Il ne se passe presque plus une année sans qu’une nouvelle production d’Alcina, qu’elle soit scénique ou en concert, ne voie le jour en France. Et qui s’en plaindrait ? Véritable tube du répertoire baroque, le chef-d’œuvre de Haendel garantit presque à coup sûr un succès auprès du public. Pourtant, même avec une distribution irréprochable et une direction musicale solide, les représentations de l’œuvre n’atteignent que rarement les sommets attendus. La production présentée ce soir au Théâtre des Champs-Élysées, bien que de très bonne tenue, n’aura ainsi pas totalement réussi à marquer les esprits.
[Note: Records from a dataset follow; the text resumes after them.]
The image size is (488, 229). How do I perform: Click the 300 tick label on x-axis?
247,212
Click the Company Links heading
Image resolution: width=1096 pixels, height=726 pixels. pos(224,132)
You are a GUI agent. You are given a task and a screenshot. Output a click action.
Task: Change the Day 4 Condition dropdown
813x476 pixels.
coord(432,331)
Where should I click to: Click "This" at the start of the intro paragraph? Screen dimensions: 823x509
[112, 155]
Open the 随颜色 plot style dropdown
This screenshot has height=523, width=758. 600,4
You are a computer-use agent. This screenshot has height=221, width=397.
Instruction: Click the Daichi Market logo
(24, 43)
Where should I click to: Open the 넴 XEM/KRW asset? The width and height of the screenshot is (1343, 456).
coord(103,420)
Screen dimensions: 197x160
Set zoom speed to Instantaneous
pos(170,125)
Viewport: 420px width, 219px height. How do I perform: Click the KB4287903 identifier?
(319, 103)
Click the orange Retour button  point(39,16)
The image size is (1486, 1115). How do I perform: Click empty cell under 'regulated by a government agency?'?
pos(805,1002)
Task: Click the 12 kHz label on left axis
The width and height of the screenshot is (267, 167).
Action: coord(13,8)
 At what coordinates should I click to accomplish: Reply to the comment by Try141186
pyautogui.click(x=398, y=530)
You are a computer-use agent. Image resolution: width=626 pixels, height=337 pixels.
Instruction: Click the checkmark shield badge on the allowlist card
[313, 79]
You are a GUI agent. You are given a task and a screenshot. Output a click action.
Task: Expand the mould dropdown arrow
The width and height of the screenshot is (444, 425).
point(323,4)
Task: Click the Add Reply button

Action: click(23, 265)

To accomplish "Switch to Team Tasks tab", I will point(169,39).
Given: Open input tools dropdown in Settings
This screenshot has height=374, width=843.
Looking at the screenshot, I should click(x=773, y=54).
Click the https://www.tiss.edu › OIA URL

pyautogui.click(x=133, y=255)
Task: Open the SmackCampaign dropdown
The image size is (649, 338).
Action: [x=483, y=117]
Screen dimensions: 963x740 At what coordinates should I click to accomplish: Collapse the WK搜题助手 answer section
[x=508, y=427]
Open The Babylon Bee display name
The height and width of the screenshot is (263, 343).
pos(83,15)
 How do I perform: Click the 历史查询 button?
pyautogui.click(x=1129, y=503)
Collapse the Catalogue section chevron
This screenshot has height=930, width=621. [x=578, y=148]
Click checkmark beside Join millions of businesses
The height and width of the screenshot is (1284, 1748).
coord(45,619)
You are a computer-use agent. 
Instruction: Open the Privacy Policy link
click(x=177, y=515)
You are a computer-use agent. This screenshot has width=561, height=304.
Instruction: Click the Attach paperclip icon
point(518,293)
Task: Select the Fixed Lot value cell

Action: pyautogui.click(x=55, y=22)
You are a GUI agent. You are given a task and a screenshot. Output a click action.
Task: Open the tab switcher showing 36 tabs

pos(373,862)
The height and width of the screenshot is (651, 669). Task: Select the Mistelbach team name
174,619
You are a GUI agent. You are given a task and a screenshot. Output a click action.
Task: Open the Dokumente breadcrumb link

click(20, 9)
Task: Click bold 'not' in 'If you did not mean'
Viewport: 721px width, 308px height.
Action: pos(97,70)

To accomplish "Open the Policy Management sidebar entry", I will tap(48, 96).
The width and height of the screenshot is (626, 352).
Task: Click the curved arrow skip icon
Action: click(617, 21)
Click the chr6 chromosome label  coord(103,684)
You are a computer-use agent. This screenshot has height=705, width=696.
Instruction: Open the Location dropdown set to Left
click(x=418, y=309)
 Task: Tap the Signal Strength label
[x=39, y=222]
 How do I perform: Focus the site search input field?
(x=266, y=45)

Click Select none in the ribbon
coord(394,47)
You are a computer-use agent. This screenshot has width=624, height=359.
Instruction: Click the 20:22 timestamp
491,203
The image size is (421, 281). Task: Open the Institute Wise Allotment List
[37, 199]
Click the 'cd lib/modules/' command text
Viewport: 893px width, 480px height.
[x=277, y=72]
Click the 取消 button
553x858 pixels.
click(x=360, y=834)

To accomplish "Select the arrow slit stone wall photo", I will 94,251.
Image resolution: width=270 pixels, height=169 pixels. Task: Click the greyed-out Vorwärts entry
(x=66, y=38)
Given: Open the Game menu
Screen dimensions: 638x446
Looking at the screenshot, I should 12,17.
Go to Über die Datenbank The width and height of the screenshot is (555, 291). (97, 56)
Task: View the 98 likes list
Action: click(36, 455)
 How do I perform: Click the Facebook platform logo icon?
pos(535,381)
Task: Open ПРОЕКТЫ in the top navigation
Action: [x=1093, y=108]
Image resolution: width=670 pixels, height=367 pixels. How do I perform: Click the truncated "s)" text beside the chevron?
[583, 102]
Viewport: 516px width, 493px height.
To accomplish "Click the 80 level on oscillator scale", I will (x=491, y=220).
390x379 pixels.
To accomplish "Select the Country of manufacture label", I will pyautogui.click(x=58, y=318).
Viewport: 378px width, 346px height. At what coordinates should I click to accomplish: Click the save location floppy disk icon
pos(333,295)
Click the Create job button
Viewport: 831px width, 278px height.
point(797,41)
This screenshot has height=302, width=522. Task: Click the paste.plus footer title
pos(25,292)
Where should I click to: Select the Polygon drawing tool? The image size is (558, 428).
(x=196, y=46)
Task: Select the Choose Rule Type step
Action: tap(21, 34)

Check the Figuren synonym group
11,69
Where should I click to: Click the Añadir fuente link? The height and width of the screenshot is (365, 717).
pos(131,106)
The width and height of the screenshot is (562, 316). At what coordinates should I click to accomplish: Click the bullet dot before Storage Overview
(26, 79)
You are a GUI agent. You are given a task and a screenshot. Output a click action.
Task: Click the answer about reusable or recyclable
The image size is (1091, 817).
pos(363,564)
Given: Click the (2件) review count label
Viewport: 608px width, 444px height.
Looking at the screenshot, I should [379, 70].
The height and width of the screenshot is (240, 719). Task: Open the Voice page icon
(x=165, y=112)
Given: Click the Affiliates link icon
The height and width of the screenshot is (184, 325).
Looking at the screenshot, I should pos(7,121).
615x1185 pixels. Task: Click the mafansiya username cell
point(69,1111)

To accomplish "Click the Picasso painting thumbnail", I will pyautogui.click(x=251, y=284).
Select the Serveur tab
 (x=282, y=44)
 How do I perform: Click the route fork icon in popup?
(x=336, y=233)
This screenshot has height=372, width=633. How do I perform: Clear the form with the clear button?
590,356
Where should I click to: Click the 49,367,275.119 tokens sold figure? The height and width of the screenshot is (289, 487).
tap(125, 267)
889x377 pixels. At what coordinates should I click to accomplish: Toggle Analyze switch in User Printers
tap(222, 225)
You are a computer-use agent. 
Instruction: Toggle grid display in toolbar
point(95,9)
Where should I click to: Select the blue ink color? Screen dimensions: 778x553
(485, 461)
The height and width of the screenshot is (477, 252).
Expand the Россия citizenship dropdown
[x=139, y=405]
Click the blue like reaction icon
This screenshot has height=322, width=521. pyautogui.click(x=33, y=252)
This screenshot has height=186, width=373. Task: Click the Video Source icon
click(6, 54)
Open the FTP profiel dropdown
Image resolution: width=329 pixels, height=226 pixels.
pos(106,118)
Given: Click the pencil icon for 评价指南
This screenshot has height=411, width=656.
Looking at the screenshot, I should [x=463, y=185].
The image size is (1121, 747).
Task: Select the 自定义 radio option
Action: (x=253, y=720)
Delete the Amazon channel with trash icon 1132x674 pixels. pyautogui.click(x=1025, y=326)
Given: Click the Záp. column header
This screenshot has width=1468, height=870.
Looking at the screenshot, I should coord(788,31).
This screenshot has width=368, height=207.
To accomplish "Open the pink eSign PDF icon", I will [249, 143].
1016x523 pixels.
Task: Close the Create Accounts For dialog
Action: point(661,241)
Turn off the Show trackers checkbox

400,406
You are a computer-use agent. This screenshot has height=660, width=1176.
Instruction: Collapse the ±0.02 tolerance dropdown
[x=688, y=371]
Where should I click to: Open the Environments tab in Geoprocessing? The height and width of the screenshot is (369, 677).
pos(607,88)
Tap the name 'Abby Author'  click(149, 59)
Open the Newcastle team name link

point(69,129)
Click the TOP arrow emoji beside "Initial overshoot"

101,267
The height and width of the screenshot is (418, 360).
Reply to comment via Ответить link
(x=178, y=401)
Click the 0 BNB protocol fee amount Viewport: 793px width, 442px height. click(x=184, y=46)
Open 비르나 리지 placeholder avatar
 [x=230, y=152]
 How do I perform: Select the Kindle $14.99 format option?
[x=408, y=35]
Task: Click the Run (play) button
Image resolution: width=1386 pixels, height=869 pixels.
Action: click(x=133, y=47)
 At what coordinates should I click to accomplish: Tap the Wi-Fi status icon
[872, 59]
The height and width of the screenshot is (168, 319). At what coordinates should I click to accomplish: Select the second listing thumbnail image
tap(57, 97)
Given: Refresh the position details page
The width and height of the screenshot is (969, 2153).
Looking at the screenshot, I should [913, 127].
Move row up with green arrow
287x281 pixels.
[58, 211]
Du bel canto italien aux héroïnes mozartiennes, en passant par le romantique français et allemand, Elsa Dreisig ne cesse de diversifier son répertoire. Pour ses débuts en Alcina, son premier grand rôle baroque, la soprano affiche une aisance technique stupéfiante. Avec une projection royale – presque en décalage avec la quinzaine d’instrumentistes qui l’accompagne –, pas une seule note du rôle ne lui échappe, que ce soit dans les vocalises périlleuses de « Ombre pallide » ou les ornements du da capo de « Ma quando tornerai ». Cependant, si Elsa Dreisig impressionne par sa maîtrise, elle peine encore à émouvoir pleinement. « Ah, mio cor », malheureusement interrompu par des applaudissements malvenus à la fin de la partie centrale, et « Si, son quella » n’ont ainsi pas totalement déployé toute l’émotion attendue. Un somptueux « Mi restano le lagrime » final, dans lequel Elsa Dreisig allège sa voix pour révéler les fragilités du personnage, laisse cependant entrevoir l’Alcina d’exception qu’elle pourrait devenir.
Sandrine Piau, en Morgana, se présente presque comme l’antithèse de sa consœur. Si la voix semble un peu fatiguée (aigus prudents, vocalises de « Tornami a vaghegiar » moins assurées qu’à son habitude), son incarnation demeure passionnante de bout en bout. Très investie scéniquement, la cantatrice habite pleinement son personnage et offre le moment musical le plus émouvant de la soirée au troisième acte : un bouleversant « Credete al mio dolore », où le dialogue entre la voix et le violoncelle solo, d’une merveilleuse finesse, se clôt par une cadence inouïe. En Ruggiero, Juliette Mey laisse entrevoir une grande baroqueuse en devenir : aisance sur toute la tessiture, virtuosité impeccable, élégance dans l’ornementation et les trilles, le tout porté par un swing haendélien des plus naturels. Toutefois, la mezzo ne parvient pas à transformer complètement l’essai, avec un « Sta nell’ircana » quelque peu en retrait. Privée de son troisième air, Jasmin White campe une Bradamante parfaitement à l’aise dans la tessiture grave et l’agilité du rôle. Stefan Sbonnik prête à Oronte une sensibilité et une élégance touchantes, bien que son timbre vocal manque un peu de caractère. Dans le rôle du jeune Oberto, Bruno de Sá se distingue par une interprétation aussi séduisante (musicalité, audace) qu’agaçante (cadences dans le suraigu peu à propos). Enfin, Alex Rosen incarne excellemment Melisso, confirmant la solidité de son interprétation, déjà remarquée dans la récente gravure dirigée par Marc Minkowski.
Dirigeant du clavecin, Francesco Corti captive par une intensité et une inventivité sans faille. Soutenant au mieux les chanteurs, notamment dans des da capo particulièrement originaux, il excelle à mettre en valeur les dynamiques et les contrastes de la partition. Les valeureux instrumentistes de Il Pomo d’Oro, soumis à une grande exigence, se révèlent des accompagnateurs de tout premier ordre. On ne peut cependant que regretter, une fois encore, le faible effectif instrumental, qui limite parfois l’ampleur sonore et la profondeur émotionnelle de certains passages. Une Alcina de belle tenue, donc, à laquelle il manquait peut-être cette étincelle de magie capable de transformer une belle soirée en un moment d’exception.